§ What is needed: Below are some records. Write out the line that contains "Task: Select position with profit 11 765.60" and all lines after it, exactly, but not the pictures.
=== Dataset entries ===
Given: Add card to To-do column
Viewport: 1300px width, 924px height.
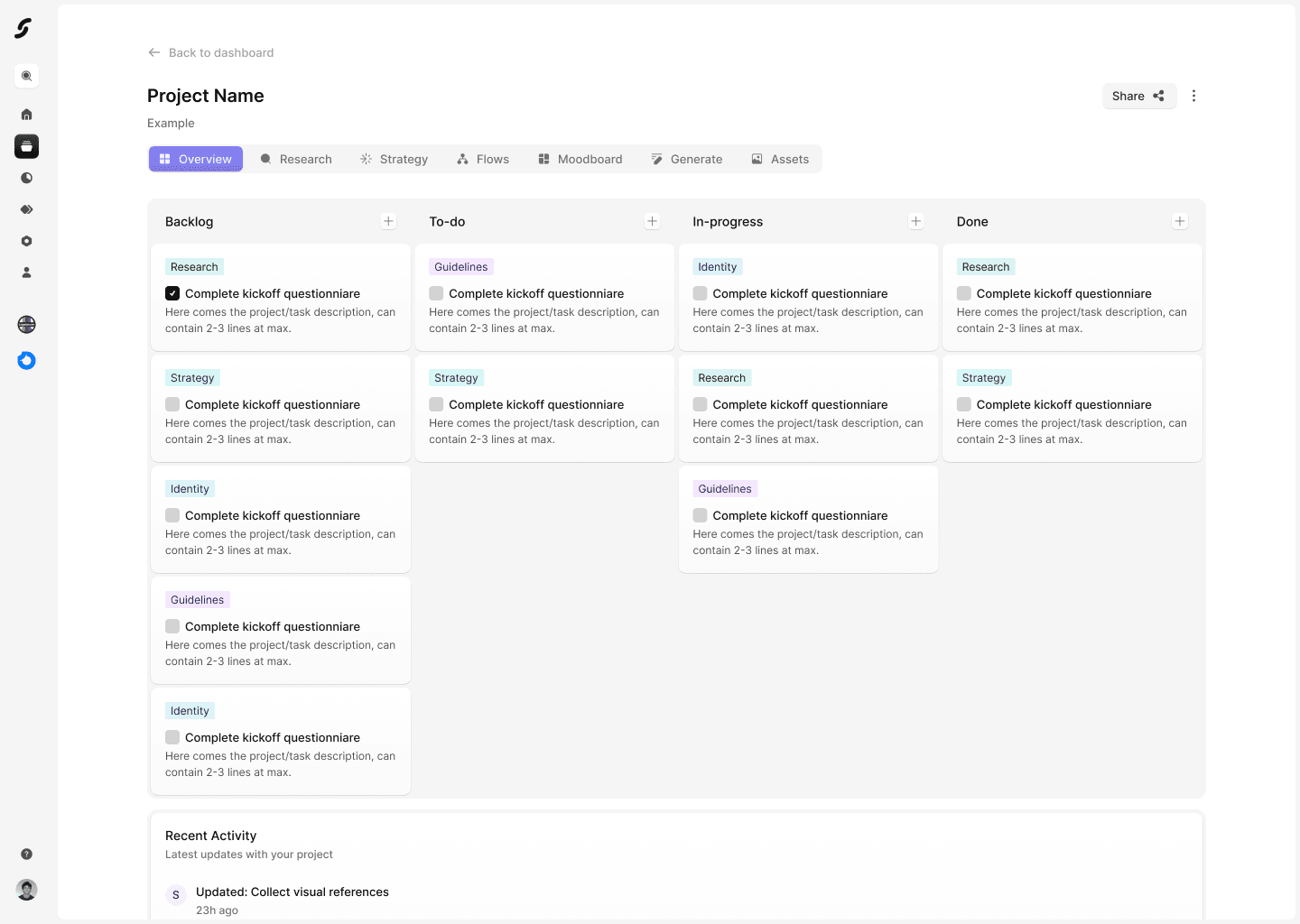Looking at the screenshot, I should click(652, 221).
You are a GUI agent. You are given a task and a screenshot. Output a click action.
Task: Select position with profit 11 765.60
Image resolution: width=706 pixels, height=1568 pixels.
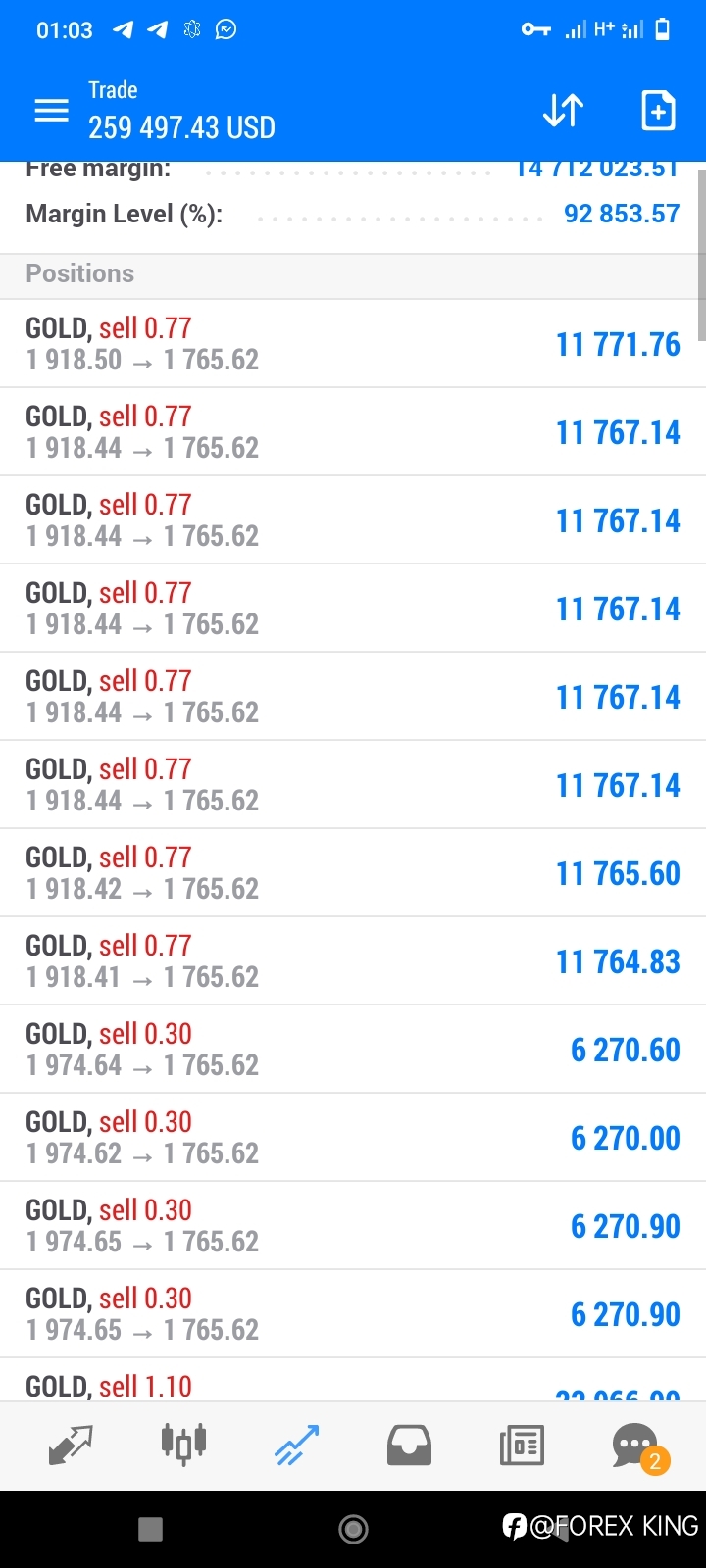[x=353, y=872]
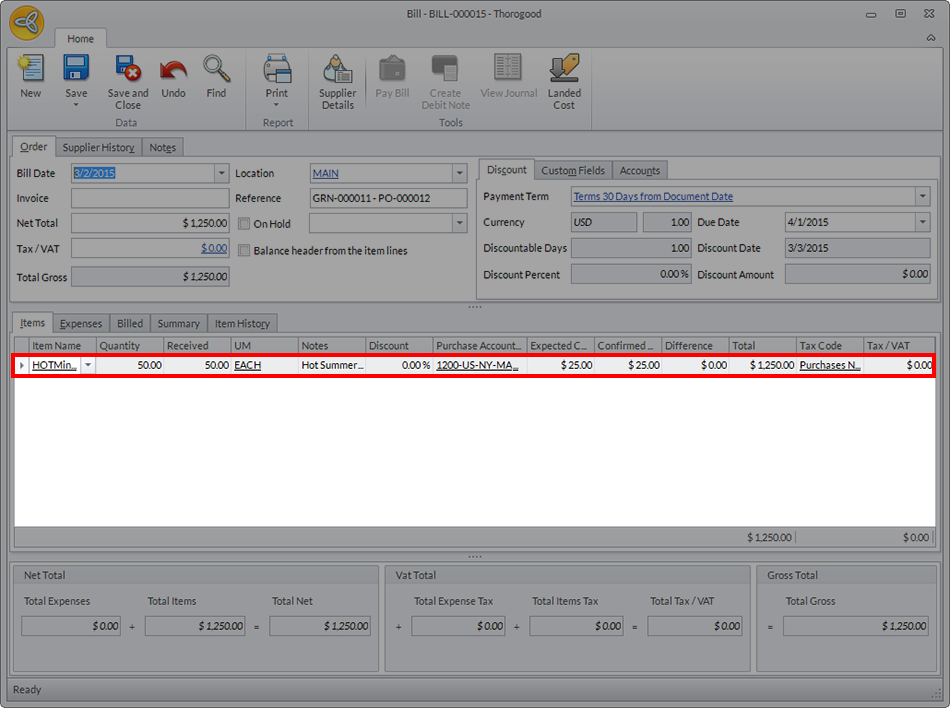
===
§ Response to this task:
Task: Select position with profit 11 765.60
Image resolution: width=706 pixels, height=1568 pixels.
[x=353, y=872]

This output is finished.